Bogusław Schaeffer - Monodram

cd112018 010

Requiem Records 2018

Muzyka: k4
Realizacja: k3 

Bogusław Schaeffer wkroczył w 90. rok niezwykle płodnego artystycznie żywota – napisał ponad 450 utworów muzycznych i prawie 40 sztuk teatralnych. Pomijając rozległe obszary jego działalności pedagogicznej, muzykologicznej i publicystycznej, można powiedzieć, że w swej twórczości skupia się na syntezie sztuk, łączeniu wykoncypowanych scenariuszy z improwizacją i odkrywaniu nowych środków muzycznej ekspresji. Jednym z kamieni milowych na drodze rozwoju teatru dźwiękowego Schaeffera jest „Monodram” – opera radiowa. Ta forma wokalno-instrumentalna była kiedyś bardzo popularna wśród kompozytorów – uniezależniała ich wizję od kosztownego i kłopotliwego procesu produkcji teatralnej. Dla Schaeffera najważniejsze były możliwości techniczne, które stwarzała praca w studiu radiowym. W tym wypadku – absolutnie niepowtarzalnym, czyli Studiu Eksperymentalnym Polskiego Radia w Warszawie. Wraz z legendarnym realizatorem dźwięku Bohdanem Mazurkiem, Schaffer mógł nagrywać, ciąć, montować, przetwarzać elektronicznie głosy ludzkie, brzmienia tradycyjnych instrumentów i inne dźwięki, aby stworzyć surrealistyczny pejzaż sonorystyczny opowieści o starej kobiecie, której wewnętrzny świat się rozpada, bo coraz gorzej funkcjonuje pamięć. Obsesyjnie powracają fragmenty zdań, słowa i pojedyncze głoski, z których nie sposób zbudować spójnego przekazu. Wyławiamy informacje o dzieciństwie w szkole muzycznej, o niespełnionych ambicjach, samotności i lęku. Bohaterka rozpaczliwie pragnie bliskości, a słuchacz – przywiera do każdego słowa w poszukiwaniu sensu. Słowo (wiersze Ritsosa i Sefarisa w polskim przekładzie) staje na pierwszym planie. „Monodram” można uznać za słuchowisko raczej niż operę. To pozbawiona obrazu wariacja na temat filmu „Zeszłego roku w Marienbadzie” Resnais’go lub „Czerwonej pustyni” Antonioniego.
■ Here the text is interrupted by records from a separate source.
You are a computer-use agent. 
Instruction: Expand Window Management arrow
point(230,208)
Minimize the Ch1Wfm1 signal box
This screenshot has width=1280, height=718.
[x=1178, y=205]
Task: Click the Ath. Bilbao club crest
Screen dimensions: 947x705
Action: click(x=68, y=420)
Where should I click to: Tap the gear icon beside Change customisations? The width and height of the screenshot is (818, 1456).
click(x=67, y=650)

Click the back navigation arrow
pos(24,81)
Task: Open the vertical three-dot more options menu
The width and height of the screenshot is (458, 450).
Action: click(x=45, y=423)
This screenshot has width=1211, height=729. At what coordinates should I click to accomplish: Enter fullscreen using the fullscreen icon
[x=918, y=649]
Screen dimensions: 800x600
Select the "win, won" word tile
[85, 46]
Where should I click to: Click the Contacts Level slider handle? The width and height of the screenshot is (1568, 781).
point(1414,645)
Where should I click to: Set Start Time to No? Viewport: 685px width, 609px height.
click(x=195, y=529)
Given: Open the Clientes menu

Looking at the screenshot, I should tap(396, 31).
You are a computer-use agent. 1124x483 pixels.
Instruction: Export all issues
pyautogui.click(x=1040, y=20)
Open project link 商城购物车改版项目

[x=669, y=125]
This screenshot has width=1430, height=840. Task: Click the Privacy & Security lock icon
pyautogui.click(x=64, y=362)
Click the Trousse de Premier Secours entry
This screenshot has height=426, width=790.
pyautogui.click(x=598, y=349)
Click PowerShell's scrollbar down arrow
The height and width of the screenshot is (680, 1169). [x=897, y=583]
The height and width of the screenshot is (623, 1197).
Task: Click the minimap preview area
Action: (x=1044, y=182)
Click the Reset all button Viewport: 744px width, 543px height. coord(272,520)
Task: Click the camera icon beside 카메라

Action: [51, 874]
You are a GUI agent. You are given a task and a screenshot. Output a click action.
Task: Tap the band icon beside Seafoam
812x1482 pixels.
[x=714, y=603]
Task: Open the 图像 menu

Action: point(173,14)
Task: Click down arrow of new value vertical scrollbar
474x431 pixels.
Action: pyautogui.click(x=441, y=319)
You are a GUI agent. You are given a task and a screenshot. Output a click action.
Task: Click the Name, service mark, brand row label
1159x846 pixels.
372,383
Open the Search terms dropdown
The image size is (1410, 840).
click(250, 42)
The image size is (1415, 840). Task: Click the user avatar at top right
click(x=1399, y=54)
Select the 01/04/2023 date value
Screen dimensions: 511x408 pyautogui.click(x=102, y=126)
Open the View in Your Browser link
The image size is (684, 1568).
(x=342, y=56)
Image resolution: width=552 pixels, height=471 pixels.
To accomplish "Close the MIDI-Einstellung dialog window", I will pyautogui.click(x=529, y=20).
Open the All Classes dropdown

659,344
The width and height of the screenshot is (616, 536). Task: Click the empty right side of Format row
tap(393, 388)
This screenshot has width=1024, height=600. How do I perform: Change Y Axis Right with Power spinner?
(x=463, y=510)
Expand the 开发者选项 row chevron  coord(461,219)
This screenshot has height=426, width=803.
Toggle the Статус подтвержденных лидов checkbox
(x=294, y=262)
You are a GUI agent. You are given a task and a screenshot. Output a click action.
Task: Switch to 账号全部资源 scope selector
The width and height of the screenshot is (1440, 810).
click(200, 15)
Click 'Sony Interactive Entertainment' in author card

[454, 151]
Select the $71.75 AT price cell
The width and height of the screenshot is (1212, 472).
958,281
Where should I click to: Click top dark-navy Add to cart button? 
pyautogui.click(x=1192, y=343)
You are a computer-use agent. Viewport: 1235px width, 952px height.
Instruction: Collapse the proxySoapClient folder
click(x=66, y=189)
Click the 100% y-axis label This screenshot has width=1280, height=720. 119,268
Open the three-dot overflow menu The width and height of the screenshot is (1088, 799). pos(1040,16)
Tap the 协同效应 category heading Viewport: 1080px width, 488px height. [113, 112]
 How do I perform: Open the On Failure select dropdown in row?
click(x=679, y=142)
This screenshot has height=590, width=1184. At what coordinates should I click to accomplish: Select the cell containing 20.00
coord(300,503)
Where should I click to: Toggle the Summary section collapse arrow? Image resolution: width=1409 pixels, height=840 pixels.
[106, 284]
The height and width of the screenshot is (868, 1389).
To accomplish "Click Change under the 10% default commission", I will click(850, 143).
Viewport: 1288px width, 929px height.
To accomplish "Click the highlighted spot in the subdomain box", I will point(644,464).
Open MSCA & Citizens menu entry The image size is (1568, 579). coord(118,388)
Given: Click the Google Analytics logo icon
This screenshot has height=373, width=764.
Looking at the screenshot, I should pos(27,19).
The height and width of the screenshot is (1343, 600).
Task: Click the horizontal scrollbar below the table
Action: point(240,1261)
Bardzo ciekawe, nawet 50 lat po nagraniu.

Hanna Milewska
Źródło: HFiM 11/2018

Pobierz ten artykuł jako PDF

 

 

Dutka - Zęby wieloryba

cd112018 012

Dux 2017

Muzyka: k4
Realizacja: k3 

Marcin Dutka (ur. 1974), malarz i grafik, absolwent warszawskiej ASP, jest również kompozytorem i pianistą. W jego przypadku wyobraźnia plastyczna łączy się z muzyczną; on słyszy okiem i widzi uchem – obrazy i dźwięki wspólnie opowiadają historie. Pierwsza i jak dotąd jedyna jego płyta (nagrana w 2004, wydana w 2017) ma wysmakowaną oprawę graficzną. Reprodukowane obrazy Dutki wywołują skojarzenia z preparatami oglądanymi pod mikroskopem. Tkanki rozlewają się w barwne plamy lub układają w dość regularne wzory. Czy to wiwisekcja szczątków znalezionych w brzuchu tytułowego wieloryba? Największy ssak czasem musi wziąć coś na ząb. Zęby również znalazły się w tytule, a ich odliczanie od jednego do siedmiu wyznacza kolejne utwory z życia „audiosfery oceanu” (określenie z książeczki). Preparowany przez autora i wykonawcę fortepian stwarza iluzję orkiestry. Raz brzmi miękko i pastelowo, kiedy indziej dziarsko i metalicznie. Zmiany tempa, dynamiki i artykulacji to dodatkowe elementy sonorystycznej układanki. Sporo w niej pustej przestrzeni, bowiem dla Dutki cisza jest równie ważna jak dźwięk. Nastrojowe morskie ballady bez słów stają się dziełem improwizacji, w której Dutka czuje się jak ryba, a raczej – wieloryb – w wodzie. Ten album spodoba się miłośnikom produkcji ECM-u; z pewnością znajdzie też wiernych słuchaczy wśród dzieci. Ostatni utwór, „Dobranoc, Rebeczko”, to niebanalna kołysanka.